Data supplied:
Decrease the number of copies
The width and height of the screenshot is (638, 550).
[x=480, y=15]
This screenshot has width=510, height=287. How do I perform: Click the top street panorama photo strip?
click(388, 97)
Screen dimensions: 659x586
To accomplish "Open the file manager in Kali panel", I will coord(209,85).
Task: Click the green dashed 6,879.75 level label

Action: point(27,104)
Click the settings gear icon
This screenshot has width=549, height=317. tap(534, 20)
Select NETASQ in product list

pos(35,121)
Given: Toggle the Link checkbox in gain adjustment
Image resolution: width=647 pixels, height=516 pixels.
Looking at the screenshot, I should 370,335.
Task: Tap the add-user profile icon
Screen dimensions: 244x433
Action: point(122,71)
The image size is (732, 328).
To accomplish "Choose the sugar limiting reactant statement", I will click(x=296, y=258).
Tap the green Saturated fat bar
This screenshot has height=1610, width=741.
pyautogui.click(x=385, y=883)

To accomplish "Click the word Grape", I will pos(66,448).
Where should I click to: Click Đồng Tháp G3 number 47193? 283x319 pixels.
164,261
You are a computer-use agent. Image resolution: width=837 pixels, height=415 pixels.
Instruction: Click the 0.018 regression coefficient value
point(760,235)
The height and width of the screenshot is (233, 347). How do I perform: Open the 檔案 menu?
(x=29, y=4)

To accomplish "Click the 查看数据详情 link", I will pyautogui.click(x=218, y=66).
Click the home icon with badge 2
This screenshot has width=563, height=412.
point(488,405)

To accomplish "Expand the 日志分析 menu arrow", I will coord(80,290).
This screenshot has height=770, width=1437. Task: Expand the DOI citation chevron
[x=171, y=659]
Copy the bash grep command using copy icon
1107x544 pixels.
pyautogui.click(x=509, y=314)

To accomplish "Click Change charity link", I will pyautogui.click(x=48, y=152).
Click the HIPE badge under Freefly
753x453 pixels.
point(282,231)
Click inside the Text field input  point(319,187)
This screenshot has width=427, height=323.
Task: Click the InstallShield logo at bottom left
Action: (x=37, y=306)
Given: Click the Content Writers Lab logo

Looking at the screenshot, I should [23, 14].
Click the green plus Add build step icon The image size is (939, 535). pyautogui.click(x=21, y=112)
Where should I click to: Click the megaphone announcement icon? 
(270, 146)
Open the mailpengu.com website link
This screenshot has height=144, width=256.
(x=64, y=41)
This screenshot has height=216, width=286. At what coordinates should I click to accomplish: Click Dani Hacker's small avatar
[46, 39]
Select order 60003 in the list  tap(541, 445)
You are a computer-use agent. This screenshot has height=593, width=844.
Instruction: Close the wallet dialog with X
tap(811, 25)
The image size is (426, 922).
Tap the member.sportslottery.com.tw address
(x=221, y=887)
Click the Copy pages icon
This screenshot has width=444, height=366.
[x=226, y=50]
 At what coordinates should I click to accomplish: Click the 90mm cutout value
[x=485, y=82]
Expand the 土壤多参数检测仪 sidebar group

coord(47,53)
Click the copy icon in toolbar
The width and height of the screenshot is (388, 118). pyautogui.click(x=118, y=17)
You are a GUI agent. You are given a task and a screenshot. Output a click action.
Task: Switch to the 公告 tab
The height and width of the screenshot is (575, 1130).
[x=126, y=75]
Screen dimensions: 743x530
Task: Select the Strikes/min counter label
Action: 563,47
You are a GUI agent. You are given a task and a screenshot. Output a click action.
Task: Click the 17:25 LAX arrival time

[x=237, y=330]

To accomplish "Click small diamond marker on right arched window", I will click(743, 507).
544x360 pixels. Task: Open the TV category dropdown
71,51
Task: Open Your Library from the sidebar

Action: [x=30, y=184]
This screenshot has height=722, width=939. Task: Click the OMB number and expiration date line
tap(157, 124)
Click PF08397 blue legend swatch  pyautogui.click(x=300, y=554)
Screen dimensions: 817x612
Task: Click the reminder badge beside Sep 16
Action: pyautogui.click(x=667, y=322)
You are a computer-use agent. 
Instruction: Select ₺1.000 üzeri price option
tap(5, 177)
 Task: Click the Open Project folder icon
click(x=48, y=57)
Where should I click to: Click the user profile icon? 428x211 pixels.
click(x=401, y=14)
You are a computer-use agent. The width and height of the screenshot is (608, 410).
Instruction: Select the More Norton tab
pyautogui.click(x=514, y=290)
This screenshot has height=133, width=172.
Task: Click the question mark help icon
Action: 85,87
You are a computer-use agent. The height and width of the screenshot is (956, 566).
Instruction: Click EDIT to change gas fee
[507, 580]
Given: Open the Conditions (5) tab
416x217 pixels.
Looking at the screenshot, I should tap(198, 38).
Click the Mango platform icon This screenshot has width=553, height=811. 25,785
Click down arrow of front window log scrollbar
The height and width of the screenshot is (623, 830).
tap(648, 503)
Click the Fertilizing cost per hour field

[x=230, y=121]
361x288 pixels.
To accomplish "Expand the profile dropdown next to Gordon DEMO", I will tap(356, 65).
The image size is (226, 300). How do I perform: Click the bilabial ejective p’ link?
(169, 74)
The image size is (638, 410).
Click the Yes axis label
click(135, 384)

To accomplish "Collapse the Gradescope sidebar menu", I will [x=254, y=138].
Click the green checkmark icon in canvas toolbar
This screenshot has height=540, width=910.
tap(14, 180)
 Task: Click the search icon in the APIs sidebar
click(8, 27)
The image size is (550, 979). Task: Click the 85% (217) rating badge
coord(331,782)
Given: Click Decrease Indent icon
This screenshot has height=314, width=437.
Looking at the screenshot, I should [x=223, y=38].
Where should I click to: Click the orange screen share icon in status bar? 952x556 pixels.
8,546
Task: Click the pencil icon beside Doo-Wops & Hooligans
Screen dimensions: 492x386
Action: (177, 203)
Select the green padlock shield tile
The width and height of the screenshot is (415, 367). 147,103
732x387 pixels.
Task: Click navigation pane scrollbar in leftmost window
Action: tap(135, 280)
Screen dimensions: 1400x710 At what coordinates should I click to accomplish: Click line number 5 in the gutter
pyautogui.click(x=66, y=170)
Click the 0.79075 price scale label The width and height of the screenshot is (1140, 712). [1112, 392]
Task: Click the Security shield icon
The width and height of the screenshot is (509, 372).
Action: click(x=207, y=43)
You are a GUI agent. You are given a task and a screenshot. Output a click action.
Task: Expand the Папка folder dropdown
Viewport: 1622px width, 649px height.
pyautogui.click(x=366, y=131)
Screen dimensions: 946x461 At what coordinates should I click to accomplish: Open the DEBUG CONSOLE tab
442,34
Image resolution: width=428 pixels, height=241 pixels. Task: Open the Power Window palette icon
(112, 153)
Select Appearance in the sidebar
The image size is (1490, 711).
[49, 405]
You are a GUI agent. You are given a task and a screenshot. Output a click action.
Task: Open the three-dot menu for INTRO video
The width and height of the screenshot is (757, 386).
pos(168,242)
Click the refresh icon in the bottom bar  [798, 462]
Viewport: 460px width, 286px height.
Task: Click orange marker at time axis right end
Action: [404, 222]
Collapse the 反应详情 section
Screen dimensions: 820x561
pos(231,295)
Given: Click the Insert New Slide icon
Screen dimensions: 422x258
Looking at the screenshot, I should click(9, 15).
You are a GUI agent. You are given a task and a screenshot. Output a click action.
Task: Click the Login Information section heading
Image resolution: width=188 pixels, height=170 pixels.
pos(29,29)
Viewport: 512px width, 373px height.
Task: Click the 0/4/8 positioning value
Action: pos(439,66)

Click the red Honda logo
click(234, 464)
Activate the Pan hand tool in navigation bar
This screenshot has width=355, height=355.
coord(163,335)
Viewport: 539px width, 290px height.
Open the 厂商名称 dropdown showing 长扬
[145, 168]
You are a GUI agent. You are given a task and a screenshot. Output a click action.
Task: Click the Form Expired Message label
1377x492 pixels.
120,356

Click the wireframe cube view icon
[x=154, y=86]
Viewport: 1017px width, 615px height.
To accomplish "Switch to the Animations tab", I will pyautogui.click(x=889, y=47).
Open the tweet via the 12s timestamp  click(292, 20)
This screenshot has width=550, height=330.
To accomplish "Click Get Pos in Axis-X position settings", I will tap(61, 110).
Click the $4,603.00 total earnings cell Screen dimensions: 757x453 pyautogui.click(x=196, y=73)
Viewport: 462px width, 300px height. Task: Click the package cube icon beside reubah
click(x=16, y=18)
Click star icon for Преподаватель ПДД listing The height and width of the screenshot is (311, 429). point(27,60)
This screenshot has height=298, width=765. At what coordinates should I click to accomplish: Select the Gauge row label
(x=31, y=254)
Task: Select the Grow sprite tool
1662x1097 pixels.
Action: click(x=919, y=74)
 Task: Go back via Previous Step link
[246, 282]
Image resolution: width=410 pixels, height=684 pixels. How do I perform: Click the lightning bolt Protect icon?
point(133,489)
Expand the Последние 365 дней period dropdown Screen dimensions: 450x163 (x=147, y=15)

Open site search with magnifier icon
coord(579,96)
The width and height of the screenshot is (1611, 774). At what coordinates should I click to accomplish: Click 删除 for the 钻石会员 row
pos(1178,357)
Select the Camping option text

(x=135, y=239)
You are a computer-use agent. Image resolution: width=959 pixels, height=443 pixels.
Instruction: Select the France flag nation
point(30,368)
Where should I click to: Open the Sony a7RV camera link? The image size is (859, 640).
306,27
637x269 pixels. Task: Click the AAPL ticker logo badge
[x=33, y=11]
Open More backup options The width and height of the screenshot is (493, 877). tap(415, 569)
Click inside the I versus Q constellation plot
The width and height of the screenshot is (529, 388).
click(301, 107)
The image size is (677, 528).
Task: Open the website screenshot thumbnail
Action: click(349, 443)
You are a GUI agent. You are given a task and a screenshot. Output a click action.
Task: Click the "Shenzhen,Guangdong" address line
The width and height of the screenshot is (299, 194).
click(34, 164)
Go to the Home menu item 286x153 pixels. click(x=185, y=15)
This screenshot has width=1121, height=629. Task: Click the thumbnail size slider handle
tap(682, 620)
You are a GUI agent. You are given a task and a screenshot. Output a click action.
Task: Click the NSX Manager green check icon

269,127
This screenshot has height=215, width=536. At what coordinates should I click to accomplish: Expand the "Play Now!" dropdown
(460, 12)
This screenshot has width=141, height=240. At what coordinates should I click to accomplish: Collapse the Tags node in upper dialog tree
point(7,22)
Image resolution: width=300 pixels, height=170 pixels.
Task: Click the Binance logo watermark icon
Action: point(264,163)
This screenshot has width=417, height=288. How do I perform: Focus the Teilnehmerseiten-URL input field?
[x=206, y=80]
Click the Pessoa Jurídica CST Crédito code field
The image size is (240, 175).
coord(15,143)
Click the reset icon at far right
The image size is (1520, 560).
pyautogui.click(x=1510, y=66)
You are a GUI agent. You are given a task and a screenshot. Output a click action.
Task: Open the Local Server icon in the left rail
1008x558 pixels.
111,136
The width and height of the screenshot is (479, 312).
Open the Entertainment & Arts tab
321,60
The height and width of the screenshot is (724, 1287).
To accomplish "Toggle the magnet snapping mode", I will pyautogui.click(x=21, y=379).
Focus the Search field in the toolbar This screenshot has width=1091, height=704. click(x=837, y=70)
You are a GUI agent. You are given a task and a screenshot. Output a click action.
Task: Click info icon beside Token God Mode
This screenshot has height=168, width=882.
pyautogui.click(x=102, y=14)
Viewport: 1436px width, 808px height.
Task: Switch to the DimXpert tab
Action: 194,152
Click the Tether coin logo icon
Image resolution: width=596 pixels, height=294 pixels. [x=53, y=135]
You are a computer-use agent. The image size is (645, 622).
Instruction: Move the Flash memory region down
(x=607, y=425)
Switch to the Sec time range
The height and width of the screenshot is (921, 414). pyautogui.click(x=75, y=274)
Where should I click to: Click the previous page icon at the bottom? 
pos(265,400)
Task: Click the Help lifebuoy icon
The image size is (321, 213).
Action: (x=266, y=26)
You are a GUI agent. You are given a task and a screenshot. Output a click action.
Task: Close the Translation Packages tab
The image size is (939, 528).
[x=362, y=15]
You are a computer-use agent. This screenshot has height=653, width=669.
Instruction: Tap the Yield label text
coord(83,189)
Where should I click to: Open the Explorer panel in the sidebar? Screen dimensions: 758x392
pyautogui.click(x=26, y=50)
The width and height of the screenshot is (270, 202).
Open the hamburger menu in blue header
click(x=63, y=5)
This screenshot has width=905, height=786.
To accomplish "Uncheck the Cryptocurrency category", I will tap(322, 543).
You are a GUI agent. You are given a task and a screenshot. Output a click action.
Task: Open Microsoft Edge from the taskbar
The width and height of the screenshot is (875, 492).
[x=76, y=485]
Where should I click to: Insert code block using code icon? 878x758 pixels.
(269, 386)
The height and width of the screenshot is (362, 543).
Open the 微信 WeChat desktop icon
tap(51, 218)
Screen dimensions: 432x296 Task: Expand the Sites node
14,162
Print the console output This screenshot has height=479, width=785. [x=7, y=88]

Task prompt:
Copy the lines above exactly. Start with the line containing "Click the Yes axis label", end with the line containing "Task: Click the Security shield icon", and include both.

Response box:
Click the Yes axis label
click(135, 384)

To accomplish "Collapse the Gradescope sidebar menu", I will [x=254, y=138].
Click the green checkmark icon in canvas toolbar
This screenshot has height=540, width=910.
tap(14, 180)
 Task: Click the search icon in the APIs sidebar
click(8, 27)
The image size is (550, 979). Task: Click the 85% (217) rating badge
coord(331,782)
Given: Click Decrease Indent icon
This screenshot has height=314, width=437.
Looking at the screenshot, I should [x=223, y=38].
Where should I click to: Click the orange screen share icon in status bar? 952x556 pixels.
8,546
Task: Click the pencil icon beside Doo-Wops & Hooligans
Screen dimensions: 492x386
Action: (177, 203)
Select the green padlock shield tile
The width and height of the screenshot is (415, 367). 147,103
732x387 pixels.
Task: Click navigation pane scrollbar in leftmost window
Action: tap(135, 280)
Screen dimensions: 1400x710 At what coordinates should I click to accomplish: Click line number 5 in the gutter
pyautogui.click(x=66, y=170)
Click the 0.79075 price scale label The width and height of the screenshot is (1140, 712). [1112, 392]
Task: Click the Security shield icon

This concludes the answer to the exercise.